Containing comparatively few historic milestones - although that one is admittedly a doozy - Fisher's life isn't always theatrically organized. This forces the show into a series of "events" that neither Fisher nor her director, Tony Taccone, is always able to easily navigate. She makes a wonderful game show out of California bed-switching with her "Hollywood Inbreeding 101" segment, in which she charts her parents' spouses and offspring over several decades; and the Star Wars-filled Act I finale can be tremendous fun for fans of the franchise. (Do you know why George Lucas insisted there's no underwear in space?) And Fisher's descriptions of how she came down from the stars and pursued a "second" career as a writer, sufferer, and mother, are nicely pitched within standard confessional territory, even if she only delves so deep. ("You have not been invited to look at my house," she scolds, "only to listen to my furniture.")
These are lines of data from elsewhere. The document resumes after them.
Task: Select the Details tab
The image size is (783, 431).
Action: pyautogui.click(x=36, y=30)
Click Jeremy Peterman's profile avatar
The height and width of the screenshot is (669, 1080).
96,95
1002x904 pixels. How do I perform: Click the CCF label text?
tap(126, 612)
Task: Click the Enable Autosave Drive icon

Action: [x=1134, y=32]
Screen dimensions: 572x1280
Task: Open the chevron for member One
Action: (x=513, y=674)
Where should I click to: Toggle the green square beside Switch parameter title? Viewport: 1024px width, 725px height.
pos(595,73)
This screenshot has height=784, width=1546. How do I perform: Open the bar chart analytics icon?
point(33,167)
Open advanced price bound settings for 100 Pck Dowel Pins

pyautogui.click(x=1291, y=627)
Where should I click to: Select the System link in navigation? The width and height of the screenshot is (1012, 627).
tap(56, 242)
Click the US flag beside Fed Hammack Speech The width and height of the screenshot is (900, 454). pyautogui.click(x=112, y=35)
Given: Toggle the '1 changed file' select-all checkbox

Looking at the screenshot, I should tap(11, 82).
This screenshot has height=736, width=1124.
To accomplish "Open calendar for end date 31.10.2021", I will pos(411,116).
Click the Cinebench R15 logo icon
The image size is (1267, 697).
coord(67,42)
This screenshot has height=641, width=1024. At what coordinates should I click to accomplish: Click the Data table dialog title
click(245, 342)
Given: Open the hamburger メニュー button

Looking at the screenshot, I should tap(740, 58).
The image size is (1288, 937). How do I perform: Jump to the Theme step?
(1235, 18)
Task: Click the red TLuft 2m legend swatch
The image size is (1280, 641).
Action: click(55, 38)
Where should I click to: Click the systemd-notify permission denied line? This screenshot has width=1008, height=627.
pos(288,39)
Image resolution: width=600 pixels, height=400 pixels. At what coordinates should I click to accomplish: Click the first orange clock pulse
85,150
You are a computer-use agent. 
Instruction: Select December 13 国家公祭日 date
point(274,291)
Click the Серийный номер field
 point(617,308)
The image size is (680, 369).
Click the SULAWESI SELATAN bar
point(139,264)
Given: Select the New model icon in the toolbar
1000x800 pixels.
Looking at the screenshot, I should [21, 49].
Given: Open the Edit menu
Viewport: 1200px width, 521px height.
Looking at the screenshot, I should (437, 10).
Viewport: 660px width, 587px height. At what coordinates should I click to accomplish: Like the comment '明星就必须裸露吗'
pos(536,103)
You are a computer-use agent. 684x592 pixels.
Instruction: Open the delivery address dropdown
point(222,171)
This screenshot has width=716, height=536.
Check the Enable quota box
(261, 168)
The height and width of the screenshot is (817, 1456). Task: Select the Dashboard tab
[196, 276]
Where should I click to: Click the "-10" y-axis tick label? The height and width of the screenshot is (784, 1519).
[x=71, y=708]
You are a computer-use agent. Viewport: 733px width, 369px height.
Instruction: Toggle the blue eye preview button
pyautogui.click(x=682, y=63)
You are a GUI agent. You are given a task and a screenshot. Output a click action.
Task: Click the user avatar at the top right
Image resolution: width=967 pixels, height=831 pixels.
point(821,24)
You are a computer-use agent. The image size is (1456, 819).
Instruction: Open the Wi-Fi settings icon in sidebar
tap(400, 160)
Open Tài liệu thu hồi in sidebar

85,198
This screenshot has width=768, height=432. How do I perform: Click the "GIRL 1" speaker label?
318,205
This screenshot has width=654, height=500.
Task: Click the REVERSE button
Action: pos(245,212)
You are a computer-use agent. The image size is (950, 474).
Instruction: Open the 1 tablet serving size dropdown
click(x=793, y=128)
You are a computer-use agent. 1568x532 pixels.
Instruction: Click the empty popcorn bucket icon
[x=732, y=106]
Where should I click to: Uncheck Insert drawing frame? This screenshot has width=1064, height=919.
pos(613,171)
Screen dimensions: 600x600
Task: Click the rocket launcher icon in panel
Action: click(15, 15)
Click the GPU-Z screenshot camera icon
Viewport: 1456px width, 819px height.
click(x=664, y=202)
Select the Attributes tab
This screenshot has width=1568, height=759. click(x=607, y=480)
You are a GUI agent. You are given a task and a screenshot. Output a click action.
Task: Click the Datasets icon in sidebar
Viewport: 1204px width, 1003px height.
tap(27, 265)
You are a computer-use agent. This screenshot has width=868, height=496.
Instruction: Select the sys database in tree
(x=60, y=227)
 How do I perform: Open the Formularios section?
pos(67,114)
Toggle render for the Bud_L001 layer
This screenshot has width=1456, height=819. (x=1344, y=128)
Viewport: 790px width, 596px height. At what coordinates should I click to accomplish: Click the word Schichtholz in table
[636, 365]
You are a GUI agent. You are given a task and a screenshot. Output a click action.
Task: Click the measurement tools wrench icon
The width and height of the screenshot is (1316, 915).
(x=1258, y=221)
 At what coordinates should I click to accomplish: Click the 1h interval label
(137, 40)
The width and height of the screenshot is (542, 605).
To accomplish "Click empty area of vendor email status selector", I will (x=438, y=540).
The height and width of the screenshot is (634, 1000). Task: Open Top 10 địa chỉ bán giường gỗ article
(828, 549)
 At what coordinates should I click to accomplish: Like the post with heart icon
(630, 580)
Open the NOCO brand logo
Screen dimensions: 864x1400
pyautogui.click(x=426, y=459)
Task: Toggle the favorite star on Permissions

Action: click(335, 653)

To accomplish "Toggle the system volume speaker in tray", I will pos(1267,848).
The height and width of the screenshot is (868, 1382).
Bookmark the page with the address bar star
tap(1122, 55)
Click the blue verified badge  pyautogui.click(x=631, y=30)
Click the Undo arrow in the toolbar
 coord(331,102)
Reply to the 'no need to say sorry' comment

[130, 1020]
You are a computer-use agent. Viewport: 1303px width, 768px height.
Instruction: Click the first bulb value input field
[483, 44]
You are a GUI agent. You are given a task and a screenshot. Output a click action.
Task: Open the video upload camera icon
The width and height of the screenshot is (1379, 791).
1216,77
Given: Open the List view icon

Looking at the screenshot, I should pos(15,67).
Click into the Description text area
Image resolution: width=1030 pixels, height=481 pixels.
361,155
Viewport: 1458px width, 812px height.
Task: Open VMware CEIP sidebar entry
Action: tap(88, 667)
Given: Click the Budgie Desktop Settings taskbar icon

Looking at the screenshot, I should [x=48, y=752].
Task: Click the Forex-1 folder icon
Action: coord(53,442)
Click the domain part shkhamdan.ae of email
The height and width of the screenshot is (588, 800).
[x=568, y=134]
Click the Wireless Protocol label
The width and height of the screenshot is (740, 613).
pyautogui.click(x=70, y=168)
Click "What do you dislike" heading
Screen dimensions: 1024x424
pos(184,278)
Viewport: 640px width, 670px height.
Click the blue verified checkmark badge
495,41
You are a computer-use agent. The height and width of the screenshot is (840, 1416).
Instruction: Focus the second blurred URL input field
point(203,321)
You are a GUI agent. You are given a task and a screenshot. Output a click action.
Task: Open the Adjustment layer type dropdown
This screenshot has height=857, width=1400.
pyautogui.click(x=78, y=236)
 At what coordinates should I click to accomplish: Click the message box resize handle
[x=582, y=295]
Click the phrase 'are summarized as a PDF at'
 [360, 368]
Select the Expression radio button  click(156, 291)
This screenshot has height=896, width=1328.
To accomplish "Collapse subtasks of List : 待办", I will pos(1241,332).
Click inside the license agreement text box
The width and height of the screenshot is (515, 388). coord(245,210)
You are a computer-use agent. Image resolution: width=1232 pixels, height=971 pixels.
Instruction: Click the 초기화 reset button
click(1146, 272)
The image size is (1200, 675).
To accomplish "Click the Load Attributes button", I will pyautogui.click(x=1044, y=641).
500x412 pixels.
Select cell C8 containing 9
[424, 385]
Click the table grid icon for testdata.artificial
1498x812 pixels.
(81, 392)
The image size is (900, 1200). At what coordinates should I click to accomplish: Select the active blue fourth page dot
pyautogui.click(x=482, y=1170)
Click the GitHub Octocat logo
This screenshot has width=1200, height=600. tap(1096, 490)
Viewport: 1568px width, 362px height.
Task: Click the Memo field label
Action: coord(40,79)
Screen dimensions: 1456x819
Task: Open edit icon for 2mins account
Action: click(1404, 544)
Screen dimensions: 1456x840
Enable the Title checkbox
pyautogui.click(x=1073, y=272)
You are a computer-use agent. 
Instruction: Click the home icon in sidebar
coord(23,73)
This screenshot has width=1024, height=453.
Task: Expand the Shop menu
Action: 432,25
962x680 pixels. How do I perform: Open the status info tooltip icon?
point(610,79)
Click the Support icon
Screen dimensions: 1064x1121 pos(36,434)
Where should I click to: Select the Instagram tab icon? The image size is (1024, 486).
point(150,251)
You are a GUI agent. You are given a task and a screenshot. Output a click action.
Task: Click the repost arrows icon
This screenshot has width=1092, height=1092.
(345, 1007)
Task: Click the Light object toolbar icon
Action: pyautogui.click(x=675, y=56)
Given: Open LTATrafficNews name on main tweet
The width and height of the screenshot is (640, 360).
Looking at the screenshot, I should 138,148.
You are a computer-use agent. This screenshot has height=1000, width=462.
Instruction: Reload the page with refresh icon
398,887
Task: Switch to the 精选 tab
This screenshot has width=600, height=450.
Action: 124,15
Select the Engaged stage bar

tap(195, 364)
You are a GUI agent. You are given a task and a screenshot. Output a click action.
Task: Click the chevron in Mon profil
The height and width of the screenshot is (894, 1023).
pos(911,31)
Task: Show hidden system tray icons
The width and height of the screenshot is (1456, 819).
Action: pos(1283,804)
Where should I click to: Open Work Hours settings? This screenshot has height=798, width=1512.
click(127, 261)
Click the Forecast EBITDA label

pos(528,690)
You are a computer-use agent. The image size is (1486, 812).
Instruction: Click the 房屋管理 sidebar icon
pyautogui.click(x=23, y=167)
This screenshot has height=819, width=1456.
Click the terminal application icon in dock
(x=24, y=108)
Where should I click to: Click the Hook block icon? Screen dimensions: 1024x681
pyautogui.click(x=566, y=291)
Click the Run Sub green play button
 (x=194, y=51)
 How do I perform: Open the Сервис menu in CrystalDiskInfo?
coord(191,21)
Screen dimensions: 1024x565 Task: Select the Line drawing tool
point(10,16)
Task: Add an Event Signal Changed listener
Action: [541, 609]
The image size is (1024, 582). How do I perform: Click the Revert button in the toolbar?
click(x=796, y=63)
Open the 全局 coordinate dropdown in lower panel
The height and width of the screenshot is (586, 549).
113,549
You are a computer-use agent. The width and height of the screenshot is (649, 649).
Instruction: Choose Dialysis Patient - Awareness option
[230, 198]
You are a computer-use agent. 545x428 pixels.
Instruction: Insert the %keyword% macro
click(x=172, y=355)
But the earlier sideshow moments too brazenly pinpoint the show's stand-up-comedy roots, and Fisher's later admissions of humanity swing too far in the other direction for even her usual lighthearted manner to completely absolve. (Of her manic depression, Fisher variously says, "One mood is the meal, the next mood is the check," "When you're manic, every urge is like an edict from the Vatican," and "Losing your mind is frightening, especially if you have a lot to lose.) Fluid transitions between key points in life may be less important in comedy routines, where the joke is the thing. But they really do help for larger-scale theatrical outings, which usually need a bit of extra weight to fill out a full-size house.

That, however, is all that's undersized. Fisher may be best known for her movies and books (including her 1987 novel, Postcards from the Edge, and its subsequent film version) but she's a stage natural. If her voice has lost a little of its supple clarity since her earliest days, its new smoky brightness is the perfect match for her ever-upward outlook. Whether singing "Happy Days Are Here Again" (at the beginning and end of the show), engaging the audience in everything from Q&As and spirited barbs to psychological evaluations and even bringing one gentleman onstage to test out a Princess Leia sex doll (don't ask), or merely narrating her life in a more straightforward (if cockeyed) fashion, she always owns the room and never loses her indomitable, self-deprecating spunk. Even if this show is, as Fisher insists, a self-serving vehicle that's merely "a pathetic bid for the attention I lacked as a newborn," her talent and inventiveness prove she's earned it.

The show has already been performed all over the country since its November 2006 Los Angeles Premiere, at nonprofits like the Berkeley Rep, Arena Stage, and the Huntington Theatre Company. It could use some additional refining should Fisher plan to continue with it, which she should - at its heart, its good enough to play anywhere, and one doubts she'll ever have trouble selling tickets. That's not just because of her fame, but also because she embodies what's true about all of us: "If my life wasn't funny," she says early on, "it would only be true." All that keeps Wishful Drinking from being truly celestial is that it's never both deeply enough at the same time.